* WHAT IS EXPECTED
Look through the records below for the line with "Task: Click the RESUME" and the line with "Click the ad", then return those lines and all lines between, exactly.

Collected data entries
Content starts
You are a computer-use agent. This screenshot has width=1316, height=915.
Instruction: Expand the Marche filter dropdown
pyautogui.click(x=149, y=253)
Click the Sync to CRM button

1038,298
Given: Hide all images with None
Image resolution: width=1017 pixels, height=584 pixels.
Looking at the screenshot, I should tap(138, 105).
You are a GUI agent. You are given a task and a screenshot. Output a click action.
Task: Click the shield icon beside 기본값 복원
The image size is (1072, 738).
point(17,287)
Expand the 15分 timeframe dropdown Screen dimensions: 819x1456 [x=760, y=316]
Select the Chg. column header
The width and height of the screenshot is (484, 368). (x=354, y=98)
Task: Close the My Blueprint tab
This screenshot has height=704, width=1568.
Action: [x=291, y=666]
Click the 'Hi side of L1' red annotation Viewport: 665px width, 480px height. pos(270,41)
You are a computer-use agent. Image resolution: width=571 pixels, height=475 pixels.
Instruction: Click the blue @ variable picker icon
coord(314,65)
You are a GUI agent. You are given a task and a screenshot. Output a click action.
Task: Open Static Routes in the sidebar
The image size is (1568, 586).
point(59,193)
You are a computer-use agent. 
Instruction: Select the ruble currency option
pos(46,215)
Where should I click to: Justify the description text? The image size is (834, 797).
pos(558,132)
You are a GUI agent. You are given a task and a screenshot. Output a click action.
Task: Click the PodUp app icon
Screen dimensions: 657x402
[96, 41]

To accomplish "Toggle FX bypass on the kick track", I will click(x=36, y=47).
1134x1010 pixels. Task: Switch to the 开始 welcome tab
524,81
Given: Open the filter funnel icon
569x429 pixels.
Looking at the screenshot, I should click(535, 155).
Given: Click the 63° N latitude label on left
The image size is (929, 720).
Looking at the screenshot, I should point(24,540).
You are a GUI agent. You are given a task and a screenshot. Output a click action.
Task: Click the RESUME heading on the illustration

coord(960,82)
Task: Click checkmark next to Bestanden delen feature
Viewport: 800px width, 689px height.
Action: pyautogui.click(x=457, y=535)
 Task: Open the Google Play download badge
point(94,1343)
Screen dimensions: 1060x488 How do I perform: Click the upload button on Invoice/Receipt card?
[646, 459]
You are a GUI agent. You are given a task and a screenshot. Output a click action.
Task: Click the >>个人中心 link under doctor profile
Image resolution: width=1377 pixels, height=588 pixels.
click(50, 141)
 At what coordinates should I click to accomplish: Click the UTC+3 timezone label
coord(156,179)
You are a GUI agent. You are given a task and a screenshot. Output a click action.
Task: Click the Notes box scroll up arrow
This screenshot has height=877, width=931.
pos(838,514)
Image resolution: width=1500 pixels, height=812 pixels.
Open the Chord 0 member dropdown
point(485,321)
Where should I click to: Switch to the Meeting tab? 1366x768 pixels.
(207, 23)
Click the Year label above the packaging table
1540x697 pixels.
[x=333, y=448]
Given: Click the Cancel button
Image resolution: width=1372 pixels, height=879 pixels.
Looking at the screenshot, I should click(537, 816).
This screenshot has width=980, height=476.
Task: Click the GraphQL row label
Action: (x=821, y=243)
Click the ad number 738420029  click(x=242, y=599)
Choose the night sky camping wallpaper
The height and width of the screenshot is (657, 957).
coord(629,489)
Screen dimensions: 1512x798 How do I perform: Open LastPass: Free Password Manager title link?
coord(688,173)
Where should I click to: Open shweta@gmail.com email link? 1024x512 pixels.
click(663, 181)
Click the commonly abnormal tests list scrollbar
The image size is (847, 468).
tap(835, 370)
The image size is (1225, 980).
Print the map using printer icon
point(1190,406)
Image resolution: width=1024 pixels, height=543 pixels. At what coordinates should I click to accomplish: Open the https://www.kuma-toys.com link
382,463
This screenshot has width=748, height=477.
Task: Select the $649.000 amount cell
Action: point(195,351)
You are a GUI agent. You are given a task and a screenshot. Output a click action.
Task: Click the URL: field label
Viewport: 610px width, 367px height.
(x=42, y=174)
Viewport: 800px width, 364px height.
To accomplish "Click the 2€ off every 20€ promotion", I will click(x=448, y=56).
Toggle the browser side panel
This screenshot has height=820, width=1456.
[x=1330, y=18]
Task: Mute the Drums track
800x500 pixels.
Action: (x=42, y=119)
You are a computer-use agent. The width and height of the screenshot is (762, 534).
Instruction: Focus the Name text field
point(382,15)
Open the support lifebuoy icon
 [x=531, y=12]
Content ends
* ANSWER TO THIS EXERCISE
Task: Click the RESUME heading on the illustration

coord(960,82)
Task: Click checkmark next to Bestanden delen feature
Viewport: 800px width, 689px height.
Action: pyautogui.click(x=457, y=535)
 Task: Open the Google Play download badge
point(94,1343)
Screen dimensions: 1060x488 How do I perform: Click the upload button on Invoice/Receipt card?
[646, 459]
You are a GUI agent. You are given a task and a screenshot. Output a click action.
Task: Click the >>个人中心 link under doctor profile
Image resolution: width=1377 pixels, height=588 pixels.
click(50, 141)
 At what coordinates should I click to accomplish: Click the UTC+3 timezone label
coord(156,179)
You are a GUI agent. You are given a task and a screenshot. Output a click action.
Task: Click the Notes box scroll up arrow
This screenshot has height=877, width=931.
pos(838,514)
Image resolution: width=1500 pixels, height=812 pixels.
Open the Chord 0 member dropdown
point(485,321)
Where should I click to: Switch to the Meeting tab? 1366x768 pixels.
(207, 23)
Click the Year label above the packaging table
1540x697 pixels.
[x=333, y=448]
Given: Click the Cancel button
Image resolution: width=1372 pixels, height=879 pixels.
Looking at the screenshot, I should click(537, 816).
This screenshot has width=980, height=476.
Task: Click the GraphQL row label
Action: (x=821, y=243)
Click the ad number 738420029  click(x=242, y=599)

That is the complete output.